NAIROBI, Kenya
Troubled Kenya Airways (KQ) and South African Airways (SAA) have partnered to help shore up their battered revenues.
They
signed a memorandum of co-operation on Tuesday aimed at forming a pan-African
airline.
Kenya
Airways CEO Allan Kilavuka said in a statement Tuesday that the mutual
co-operation between the two struggling carriers would help in turning around
their fortunes.
“The
future of aviation and its long-term sustenance is hinged on co-operation. KQ
and SAA collaboration will enhance customer benefits by availing a larger
combined passenger and Cargo network, fostering the exchange of expertise,
innovation, best practice, and adopting home-grown organic solutions to
technical and operational challenges,’’ said Mr Kilavuka.
He
said the loss making national carrier, which is a subject of state takeover,
remains committed to its financial turnaround strategy with pursuit of
partnerships being one of its core strategic pillars.
SAA’s
interim Chief Executive Thomas Kgokolo said the cooperation between the
two airlines, which includes demand recovery and other cost containment
strategies, will aid recovery of both carriers in an increasingly competitive
African airline environment.
“It
will also enhance related Kenya and South Africa tourism circuits, which
sectors account for significant portions of respective country growth domestic
product, benefiting from at least two attractive hubs in Johannesburg, Nairobi
and possibly Cape Town,” he said.
“KQ
and SAA, as iconic airline brands of Africa’s biggest and vibrant economies, in
East Africa and Southern Africa, respectively, are at the precipice of what
could be Africa’s formidable Pan African airline.’’
KQ,
which has forecast a grim full-year performance due to the effects of the
Covid-19 pandemic, made a net loss of Ksh11.48 billion ($104.36
million) in the six months period to June 30, 2021, down from a
net loss of 14.32 billion ($130.18 million) in the same period last year.
The
persistent underperformance of the airline has led to huge losses and loss of
market share to rival firms.
As
a result, the government has opted to nationalise the carrier by buying out the
minority shareholders with hopes of turning around its dwindling fortunes.
On
the other hand, South Africa’s embattled national carrier emerged from
bankruptcy last week, flying its first plane in the last 18 months.

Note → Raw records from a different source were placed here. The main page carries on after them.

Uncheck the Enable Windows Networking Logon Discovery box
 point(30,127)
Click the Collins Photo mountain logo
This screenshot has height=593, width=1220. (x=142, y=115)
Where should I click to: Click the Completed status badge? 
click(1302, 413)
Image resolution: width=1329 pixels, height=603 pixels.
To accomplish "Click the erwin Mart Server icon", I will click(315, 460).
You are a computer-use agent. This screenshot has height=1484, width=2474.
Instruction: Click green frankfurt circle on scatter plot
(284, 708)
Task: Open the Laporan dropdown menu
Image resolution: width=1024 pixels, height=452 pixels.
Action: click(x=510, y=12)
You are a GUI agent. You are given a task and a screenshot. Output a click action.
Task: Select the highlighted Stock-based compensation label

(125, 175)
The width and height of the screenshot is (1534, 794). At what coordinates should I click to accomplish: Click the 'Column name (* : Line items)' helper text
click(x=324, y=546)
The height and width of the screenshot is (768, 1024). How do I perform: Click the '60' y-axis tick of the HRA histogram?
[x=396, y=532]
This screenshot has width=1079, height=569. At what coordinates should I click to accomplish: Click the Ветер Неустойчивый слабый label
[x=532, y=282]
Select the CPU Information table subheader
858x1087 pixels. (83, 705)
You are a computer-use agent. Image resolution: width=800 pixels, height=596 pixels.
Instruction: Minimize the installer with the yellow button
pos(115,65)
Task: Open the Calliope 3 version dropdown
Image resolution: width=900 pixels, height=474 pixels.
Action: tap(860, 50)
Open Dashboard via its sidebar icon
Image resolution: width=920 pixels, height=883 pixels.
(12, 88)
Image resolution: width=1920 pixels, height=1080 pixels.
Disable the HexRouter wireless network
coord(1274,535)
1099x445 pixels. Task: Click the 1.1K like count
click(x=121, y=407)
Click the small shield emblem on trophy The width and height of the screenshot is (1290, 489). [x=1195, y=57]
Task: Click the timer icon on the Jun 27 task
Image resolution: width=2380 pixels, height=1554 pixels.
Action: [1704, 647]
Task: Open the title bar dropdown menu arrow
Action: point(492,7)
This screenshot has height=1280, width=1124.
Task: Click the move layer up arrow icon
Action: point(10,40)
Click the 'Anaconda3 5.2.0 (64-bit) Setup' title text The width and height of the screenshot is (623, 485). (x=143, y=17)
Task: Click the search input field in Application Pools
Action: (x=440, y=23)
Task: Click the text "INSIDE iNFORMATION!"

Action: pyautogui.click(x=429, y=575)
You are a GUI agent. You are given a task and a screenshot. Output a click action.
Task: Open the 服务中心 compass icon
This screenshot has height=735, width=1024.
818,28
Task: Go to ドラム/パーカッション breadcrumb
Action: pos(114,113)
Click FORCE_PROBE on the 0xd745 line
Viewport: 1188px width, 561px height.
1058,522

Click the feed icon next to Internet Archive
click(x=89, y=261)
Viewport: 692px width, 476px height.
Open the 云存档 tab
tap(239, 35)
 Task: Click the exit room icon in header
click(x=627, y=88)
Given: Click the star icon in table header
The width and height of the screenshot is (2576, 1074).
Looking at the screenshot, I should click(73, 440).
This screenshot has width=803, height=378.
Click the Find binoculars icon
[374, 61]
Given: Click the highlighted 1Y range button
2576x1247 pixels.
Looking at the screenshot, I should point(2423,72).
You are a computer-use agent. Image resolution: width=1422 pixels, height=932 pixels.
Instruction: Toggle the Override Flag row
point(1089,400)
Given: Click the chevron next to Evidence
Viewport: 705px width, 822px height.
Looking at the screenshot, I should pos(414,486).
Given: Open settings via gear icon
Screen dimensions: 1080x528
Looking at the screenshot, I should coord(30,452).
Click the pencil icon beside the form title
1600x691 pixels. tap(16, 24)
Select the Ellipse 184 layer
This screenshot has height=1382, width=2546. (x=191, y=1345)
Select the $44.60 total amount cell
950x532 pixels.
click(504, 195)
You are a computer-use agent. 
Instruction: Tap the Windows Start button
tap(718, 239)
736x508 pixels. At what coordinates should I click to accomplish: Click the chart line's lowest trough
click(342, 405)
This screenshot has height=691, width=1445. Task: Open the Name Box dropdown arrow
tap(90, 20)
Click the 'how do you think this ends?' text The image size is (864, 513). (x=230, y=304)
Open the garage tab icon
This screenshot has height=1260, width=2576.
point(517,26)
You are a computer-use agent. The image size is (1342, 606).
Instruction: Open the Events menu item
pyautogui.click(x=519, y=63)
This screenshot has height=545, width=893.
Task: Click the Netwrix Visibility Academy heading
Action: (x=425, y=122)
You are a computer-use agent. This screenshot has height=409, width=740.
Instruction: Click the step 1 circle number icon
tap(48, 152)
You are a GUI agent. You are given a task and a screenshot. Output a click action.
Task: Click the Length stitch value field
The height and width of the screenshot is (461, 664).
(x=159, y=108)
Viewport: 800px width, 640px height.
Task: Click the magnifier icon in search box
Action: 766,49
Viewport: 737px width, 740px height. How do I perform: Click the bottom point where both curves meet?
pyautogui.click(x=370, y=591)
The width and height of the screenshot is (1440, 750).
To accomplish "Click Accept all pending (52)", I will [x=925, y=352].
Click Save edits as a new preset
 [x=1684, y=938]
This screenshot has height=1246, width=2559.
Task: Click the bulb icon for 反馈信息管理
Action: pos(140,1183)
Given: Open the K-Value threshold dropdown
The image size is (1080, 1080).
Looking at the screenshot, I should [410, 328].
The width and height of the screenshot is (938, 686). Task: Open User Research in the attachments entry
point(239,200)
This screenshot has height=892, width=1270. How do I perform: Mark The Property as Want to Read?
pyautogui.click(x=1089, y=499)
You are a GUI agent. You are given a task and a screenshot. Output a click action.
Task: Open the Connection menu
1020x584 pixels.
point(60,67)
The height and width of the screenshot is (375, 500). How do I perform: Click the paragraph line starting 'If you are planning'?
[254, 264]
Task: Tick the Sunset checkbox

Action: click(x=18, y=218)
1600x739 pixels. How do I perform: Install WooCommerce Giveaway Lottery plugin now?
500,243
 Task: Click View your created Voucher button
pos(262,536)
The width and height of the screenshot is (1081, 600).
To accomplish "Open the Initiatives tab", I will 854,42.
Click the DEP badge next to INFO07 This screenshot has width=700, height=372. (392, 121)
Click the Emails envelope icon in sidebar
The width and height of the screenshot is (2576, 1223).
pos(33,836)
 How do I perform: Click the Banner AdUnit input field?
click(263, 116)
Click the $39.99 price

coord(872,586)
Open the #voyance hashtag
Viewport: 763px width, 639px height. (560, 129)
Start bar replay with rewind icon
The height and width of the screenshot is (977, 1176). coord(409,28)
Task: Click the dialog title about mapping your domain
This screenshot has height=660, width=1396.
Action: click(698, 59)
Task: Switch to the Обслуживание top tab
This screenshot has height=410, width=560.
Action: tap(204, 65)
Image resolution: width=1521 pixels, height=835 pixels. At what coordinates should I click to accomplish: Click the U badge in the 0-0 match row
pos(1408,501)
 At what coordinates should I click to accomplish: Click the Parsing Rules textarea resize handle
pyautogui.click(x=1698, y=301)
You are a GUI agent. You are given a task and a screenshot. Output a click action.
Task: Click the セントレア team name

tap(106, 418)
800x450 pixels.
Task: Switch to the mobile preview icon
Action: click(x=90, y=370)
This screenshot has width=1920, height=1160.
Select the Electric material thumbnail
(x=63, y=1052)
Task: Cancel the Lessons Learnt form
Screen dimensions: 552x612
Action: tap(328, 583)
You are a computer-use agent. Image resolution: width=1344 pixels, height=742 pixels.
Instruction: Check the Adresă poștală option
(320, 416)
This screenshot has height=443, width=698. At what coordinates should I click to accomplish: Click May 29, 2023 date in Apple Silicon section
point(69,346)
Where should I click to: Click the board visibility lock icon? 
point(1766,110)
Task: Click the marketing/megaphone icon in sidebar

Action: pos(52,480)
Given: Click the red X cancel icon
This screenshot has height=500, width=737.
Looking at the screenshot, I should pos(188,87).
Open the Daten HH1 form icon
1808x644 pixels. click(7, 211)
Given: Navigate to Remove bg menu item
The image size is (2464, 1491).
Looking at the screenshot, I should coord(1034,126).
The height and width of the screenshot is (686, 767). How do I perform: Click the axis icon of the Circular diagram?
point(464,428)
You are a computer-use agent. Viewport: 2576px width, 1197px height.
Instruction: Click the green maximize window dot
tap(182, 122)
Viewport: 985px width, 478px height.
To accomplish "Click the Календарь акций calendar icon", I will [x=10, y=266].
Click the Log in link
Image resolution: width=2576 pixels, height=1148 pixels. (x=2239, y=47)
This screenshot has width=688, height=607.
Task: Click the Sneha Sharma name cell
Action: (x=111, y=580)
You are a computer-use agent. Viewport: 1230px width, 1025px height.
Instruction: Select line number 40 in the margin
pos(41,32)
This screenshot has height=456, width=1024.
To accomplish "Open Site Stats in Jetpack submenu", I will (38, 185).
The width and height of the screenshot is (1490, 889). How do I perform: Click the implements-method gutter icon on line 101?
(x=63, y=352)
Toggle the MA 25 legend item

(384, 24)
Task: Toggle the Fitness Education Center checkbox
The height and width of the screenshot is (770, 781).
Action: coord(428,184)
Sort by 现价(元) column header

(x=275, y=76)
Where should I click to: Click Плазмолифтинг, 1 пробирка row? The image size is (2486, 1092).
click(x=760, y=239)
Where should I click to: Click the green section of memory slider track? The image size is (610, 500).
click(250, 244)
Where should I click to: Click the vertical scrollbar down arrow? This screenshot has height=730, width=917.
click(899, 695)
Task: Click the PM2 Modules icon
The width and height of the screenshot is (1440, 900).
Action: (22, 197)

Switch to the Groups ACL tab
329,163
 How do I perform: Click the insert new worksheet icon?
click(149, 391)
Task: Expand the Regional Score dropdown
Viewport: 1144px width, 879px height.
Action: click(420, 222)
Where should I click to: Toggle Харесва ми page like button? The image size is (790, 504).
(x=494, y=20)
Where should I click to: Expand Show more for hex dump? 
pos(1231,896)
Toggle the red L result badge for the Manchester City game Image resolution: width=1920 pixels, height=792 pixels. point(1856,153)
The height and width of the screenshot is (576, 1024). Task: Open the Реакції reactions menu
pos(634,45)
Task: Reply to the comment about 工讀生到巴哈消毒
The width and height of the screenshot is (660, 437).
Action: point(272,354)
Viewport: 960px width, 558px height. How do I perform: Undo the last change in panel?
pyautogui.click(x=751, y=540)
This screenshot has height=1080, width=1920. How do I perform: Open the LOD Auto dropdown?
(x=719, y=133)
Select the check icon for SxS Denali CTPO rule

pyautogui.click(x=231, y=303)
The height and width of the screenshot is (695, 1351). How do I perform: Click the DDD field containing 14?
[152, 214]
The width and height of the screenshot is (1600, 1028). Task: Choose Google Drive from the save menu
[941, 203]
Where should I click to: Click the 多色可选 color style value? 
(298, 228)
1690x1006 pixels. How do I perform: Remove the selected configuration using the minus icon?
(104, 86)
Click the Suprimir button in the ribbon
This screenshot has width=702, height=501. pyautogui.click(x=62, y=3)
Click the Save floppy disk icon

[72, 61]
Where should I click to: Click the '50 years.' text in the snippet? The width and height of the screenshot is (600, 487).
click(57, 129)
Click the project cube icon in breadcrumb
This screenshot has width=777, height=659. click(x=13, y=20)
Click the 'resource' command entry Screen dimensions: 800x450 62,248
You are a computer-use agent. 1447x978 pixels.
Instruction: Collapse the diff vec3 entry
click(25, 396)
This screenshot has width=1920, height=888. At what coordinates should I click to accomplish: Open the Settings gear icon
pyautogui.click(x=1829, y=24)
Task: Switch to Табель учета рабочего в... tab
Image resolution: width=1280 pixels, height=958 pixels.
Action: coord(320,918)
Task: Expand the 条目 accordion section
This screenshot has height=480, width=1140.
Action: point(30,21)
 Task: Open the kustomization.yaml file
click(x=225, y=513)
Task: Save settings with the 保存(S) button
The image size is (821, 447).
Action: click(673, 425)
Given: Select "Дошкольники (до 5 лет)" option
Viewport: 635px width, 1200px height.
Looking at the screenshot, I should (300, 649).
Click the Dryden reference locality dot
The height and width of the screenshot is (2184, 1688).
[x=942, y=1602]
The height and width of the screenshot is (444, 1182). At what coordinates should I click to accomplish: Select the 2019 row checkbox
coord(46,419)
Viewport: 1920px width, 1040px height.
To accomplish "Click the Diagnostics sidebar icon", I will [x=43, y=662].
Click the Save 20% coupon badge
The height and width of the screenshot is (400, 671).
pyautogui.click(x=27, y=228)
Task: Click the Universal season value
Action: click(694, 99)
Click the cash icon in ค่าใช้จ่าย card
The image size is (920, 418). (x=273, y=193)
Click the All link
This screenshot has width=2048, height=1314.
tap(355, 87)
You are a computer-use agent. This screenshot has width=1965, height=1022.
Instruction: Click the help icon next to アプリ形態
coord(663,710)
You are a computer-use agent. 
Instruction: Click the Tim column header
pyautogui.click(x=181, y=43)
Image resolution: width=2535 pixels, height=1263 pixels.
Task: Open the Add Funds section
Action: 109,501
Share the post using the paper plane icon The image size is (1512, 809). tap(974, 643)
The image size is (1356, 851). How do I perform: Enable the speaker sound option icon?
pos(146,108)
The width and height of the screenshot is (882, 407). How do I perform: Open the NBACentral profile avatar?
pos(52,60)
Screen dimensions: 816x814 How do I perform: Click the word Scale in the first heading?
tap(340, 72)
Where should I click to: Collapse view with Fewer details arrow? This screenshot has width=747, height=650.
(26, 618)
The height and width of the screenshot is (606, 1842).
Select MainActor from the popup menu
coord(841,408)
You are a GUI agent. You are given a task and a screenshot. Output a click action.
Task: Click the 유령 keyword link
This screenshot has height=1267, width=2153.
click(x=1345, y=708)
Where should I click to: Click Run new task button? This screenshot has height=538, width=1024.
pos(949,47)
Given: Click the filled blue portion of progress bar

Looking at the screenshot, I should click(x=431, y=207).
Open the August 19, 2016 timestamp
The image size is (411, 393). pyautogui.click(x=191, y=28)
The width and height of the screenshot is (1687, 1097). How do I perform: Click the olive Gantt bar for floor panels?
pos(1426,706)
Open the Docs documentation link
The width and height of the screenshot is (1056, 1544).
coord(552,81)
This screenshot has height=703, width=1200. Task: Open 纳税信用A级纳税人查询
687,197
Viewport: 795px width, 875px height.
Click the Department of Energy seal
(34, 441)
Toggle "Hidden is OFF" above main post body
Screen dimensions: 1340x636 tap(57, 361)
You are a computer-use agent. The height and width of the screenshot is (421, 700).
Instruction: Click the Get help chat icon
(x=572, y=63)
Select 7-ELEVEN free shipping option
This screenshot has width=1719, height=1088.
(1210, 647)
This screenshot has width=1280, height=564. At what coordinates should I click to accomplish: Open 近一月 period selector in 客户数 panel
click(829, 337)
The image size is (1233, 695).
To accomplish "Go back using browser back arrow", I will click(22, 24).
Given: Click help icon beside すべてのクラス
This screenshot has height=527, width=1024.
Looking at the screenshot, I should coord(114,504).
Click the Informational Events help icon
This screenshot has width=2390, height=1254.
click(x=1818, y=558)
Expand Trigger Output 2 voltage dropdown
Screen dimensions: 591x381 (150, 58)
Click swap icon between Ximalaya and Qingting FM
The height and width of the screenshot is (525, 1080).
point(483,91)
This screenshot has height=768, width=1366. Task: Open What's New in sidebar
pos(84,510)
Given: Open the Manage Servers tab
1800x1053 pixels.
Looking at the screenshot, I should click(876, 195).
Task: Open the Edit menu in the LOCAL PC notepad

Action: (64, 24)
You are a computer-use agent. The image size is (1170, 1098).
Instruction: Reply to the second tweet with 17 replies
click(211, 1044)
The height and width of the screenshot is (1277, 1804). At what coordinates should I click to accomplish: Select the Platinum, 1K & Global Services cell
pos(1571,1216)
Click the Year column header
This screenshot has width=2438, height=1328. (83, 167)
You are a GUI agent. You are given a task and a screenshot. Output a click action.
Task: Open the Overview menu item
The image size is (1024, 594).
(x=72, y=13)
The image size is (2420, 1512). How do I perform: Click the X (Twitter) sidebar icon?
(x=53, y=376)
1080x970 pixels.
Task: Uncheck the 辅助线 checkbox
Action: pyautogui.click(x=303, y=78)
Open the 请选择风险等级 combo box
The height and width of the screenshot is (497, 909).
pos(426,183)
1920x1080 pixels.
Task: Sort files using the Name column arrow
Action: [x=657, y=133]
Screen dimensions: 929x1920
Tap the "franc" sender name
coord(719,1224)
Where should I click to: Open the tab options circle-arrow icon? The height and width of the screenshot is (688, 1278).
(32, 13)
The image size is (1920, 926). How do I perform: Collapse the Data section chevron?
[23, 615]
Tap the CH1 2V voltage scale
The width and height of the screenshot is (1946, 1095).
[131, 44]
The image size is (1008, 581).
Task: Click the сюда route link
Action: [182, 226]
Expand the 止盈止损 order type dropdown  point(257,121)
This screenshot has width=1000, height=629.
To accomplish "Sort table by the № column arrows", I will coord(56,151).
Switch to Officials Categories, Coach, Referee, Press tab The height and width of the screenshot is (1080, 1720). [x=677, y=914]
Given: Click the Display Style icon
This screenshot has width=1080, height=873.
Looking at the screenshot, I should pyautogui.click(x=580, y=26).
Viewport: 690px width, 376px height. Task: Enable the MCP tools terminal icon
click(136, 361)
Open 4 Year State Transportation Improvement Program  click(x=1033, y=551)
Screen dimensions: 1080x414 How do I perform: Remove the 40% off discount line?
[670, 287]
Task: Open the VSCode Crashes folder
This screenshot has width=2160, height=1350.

It has not
been operating flights since March 2020.
The
passenger plane flew from Johannesburg to Cape Town on September 23.
According
to Aljazeera, SAA, once Africa’s second largest airline after Ethiopian
Airlines, had survived for decades on government bailouts and was shedding
routes even before the Covid-19 pandemic struck.
The
government agreed in June to sell a 51 percent stake to a group of investors
called the Takatso Consortium, opening the way to a potential injection of $200
million.
Even
after a state bailout of more than $500 million and a restructuring of its
debt, the airline only emerged from bankruptcy after slashing hundreds of jobs.